Transcriptomic Characterization of Gastric-Cancer Cell Lines

• Transcriptomic profiles of 13 gastric cancer cell lines classified into two groups: G-INT and G-DIFF consistent with Tan et al.'s classification.
• Validation of transcriptomic coherence with CCLE database enhances study reliability.
• ATRA treatment observed to inhibit growth in G-INT neoplastic cells, associated with lipid homeostasis regulation.
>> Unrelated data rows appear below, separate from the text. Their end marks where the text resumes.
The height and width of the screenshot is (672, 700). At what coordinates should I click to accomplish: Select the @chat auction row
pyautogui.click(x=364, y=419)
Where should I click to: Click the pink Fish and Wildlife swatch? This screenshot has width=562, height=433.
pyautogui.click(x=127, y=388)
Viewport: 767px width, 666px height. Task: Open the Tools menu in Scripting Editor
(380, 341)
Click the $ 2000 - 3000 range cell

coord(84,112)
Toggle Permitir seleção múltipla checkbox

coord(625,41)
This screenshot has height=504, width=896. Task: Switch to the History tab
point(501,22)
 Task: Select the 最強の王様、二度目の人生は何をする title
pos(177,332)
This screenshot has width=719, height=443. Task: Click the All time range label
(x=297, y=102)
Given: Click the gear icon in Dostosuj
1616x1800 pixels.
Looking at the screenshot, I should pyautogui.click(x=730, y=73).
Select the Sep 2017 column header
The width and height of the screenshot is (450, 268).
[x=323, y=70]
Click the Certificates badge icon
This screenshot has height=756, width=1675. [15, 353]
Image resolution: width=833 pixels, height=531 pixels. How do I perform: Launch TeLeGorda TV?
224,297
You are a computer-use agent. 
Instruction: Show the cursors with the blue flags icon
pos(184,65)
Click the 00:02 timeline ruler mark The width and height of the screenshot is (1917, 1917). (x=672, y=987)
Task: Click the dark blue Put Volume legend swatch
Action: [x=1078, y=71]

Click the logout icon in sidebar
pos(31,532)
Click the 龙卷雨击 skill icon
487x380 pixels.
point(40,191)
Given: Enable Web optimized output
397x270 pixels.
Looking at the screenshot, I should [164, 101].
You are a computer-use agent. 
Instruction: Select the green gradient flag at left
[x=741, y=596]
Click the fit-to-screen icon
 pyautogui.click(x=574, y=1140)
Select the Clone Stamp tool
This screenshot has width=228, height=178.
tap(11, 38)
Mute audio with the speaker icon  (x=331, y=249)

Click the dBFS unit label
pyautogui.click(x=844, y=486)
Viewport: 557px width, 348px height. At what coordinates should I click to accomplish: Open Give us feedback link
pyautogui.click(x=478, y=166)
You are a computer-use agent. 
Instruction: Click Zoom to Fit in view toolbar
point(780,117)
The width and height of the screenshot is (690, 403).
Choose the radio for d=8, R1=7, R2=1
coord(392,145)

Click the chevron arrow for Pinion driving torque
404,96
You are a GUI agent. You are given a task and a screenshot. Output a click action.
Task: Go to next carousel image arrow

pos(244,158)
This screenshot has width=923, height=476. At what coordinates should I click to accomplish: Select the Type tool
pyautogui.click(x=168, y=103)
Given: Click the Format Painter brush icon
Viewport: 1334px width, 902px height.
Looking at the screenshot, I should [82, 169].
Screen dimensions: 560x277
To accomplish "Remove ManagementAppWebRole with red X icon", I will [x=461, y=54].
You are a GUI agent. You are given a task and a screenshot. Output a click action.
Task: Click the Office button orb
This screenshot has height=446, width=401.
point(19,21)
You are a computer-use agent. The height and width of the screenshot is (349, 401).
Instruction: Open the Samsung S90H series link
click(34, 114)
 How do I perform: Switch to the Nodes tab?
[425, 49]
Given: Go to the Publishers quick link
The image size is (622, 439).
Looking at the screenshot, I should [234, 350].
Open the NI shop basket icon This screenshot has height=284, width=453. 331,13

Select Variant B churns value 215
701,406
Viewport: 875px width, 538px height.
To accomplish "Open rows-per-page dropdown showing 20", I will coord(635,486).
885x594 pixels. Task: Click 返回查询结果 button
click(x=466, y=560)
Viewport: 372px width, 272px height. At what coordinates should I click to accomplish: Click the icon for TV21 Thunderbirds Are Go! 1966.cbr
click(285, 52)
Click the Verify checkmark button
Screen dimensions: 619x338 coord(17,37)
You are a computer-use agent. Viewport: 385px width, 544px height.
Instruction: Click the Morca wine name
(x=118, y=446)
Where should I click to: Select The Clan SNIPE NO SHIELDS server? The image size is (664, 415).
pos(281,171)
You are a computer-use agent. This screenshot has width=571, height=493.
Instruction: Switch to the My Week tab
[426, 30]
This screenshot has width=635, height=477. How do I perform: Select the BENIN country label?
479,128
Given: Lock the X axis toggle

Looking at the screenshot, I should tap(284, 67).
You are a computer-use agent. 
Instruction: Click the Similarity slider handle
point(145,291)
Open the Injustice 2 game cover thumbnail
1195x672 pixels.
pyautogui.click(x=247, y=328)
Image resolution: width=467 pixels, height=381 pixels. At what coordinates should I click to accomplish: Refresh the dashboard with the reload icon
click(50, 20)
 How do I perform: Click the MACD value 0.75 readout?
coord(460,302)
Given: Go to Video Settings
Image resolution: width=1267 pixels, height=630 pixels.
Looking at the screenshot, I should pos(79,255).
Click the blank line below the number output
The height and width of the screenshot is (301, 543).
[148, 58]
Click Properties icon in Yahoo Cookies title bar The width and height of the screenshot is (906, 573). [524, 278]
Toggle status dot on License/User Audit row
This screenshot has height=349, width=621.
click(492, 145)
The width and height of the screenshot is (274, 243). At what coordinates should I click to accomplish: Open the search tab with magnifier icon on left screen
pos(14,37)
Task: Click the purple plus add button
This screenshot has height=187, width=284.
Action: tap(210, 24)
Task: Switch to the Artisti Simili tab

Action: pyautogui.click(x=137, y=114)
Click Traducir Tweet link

Differential Gene Expression Analysis

• High ATRA-sensitivity correlates with G-INT cell lines (ATRA-score > 0.55) and low sensitivity in G-DIFF cell lines (ATRA-score < 0.55).
• RNA-seq experiments conducted after 48-hour treatment with ATRA showed correlation between transcript expressions and ATRA-scores.
• GSEA conducted indicated that ATRA reduces expression of genes regulated by the G2M checkpoint and E2F transcription factor.

Pathways Affected by ATRA

• ATRA treatment decreased expression of c-myc target genes, inhibiting cell proliferation.
• Notable interactome for lipid metabolism includes numerous factors such as MOGAT3, DGAT2, and PCK1, highlighting ATRA's role in lipid metabolic pathway alterations.

Description

Summary Overview of the Outcomes:

This chapter explores the responsiveness of gastric cancer cells to All-trans Retinoic Acid (ATRA), highlighting its capacity to limit cell proliferation. The first goal is to categorize 37 gastric-cancer cell-lines into separate subgroups using the gene expression patterns obtained from the Cancer Cell Line Encyclopedia's RNA-sequencing data. In addition, the study involves evaluating ATRA-sensitivity in a significant number of these cell lines. Furthermore, we investigate the role of RARα in the anti-proliferative effects of ATRA and the genetic networks linked to ATRA sensitivity. Moreover, our research includes the assessment of ATRA's ability to limit growth in certain cell lines and tissue samples obtained from patients.